Required action
The lines to extract begin at the line that contains "You are a computer-use agent. The image size is (949, 514)." and run through the last line of the listing; reproduce them exactly, minus any pictures.

Supplied entries
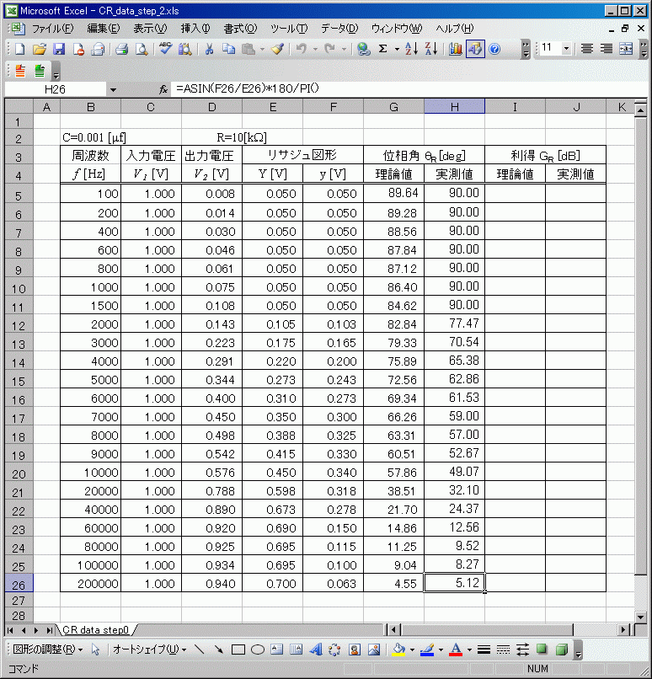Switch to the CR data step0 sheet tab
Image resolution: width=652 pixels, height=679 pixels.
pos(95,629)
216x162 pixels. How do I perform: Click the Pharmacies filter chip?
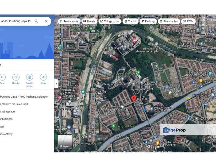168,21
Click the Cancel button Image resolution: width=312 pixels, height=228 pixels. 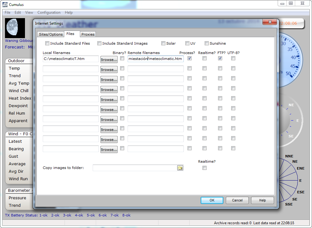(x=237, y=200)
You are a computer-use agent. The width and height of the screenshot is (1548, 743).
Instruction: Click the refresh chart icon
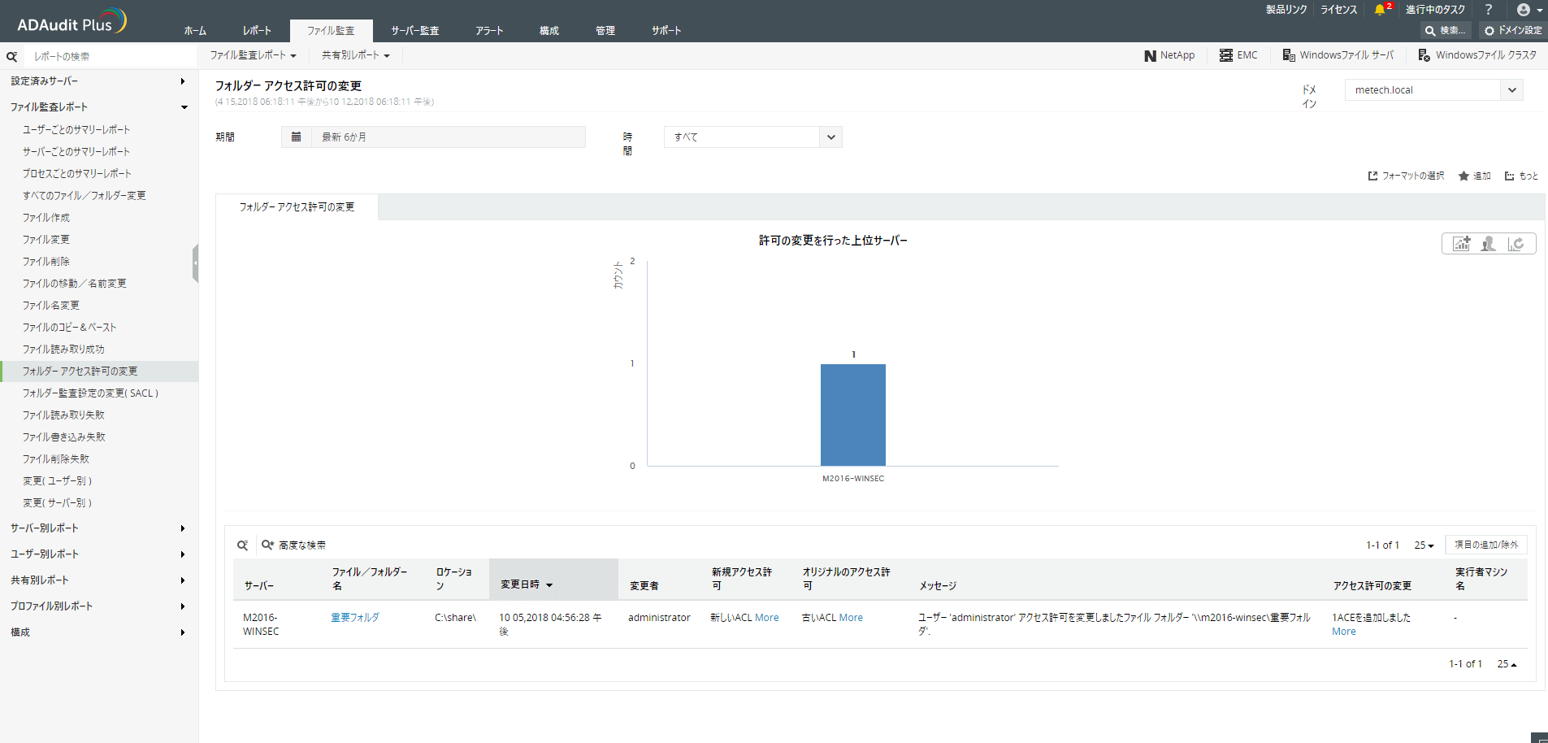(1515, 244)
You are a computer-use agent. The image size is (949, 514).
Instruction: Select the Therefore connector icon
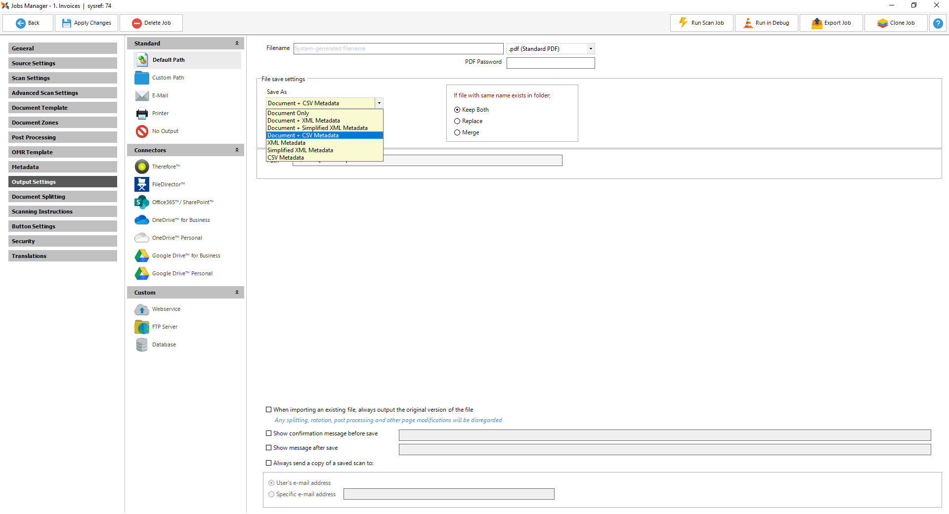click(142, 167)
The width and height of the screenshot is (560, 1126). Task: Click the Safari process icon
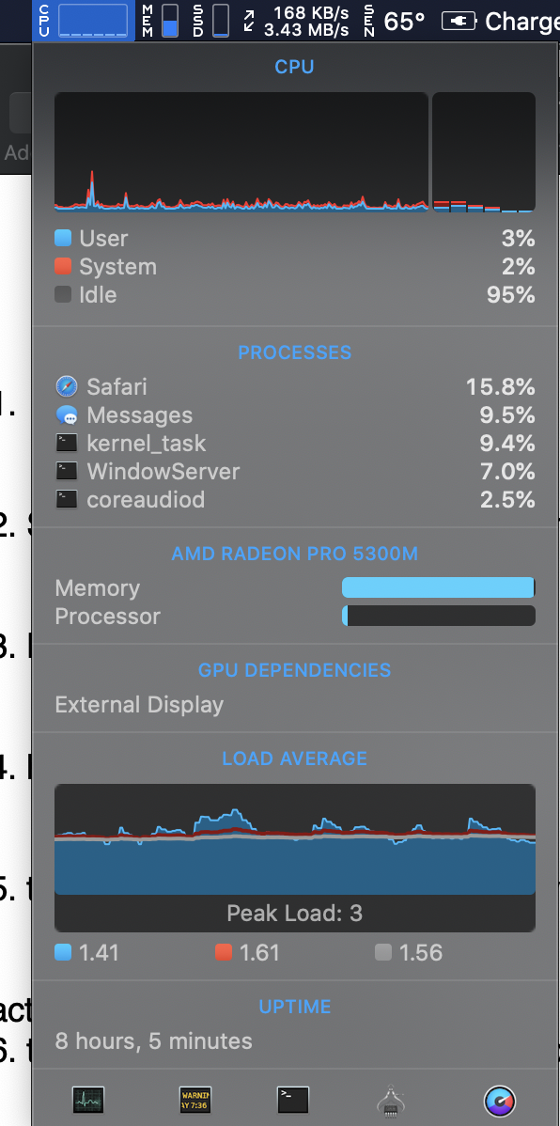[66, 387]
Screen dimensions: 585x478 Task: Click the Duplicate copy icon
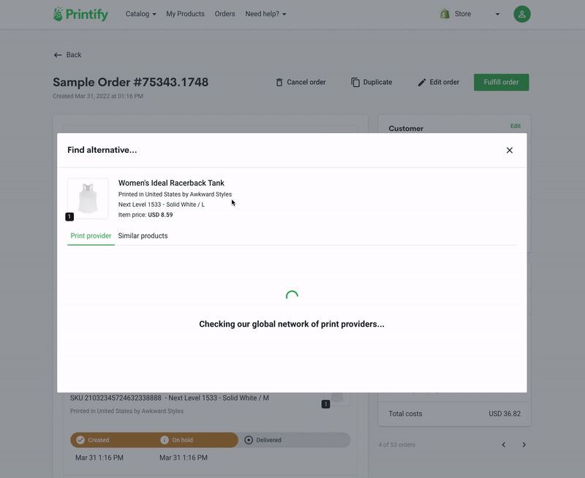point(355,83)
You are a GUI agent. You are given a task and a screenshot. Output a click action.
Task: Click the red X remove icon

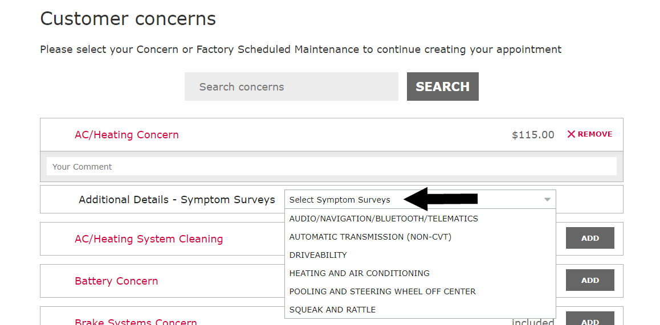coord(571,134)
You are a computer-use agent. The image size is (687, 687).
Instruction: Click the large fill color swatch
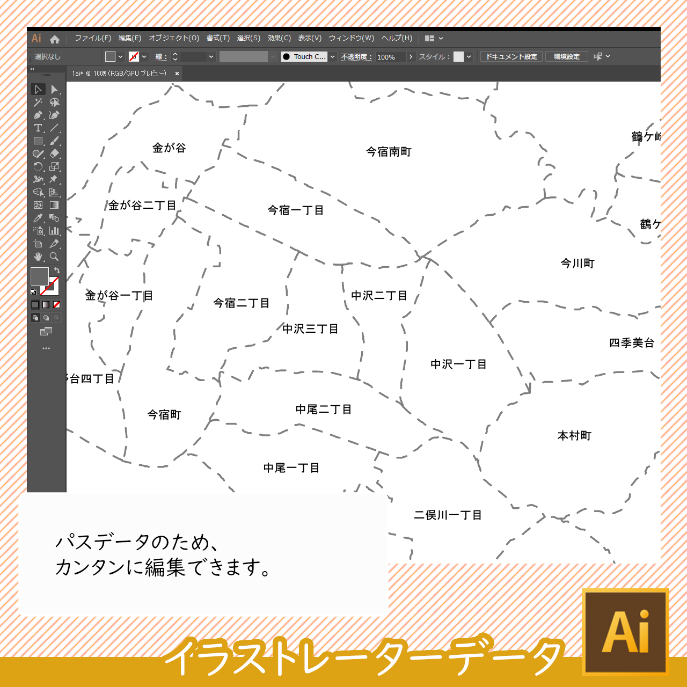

Response to this exercise
You are a computer-use agent. The image size is (949, 514).
Instruction: Select the Therefore connector icon
click(142, 167)
The width and height of the screenshot is (560, 1126). Task: Click the Safari process icon
[66, 387]
Screen dimensions: 585x478 Task: Click the Duplicate copy icon
point(355,83)
You are a GUI agent. You are given a task and a screenshot. Output a click action.
Task: Click the red X remove icon

coord(571,134)
You are a computer-use agent. The image size is (687, 687).
Instruction: Click the large fill color swatch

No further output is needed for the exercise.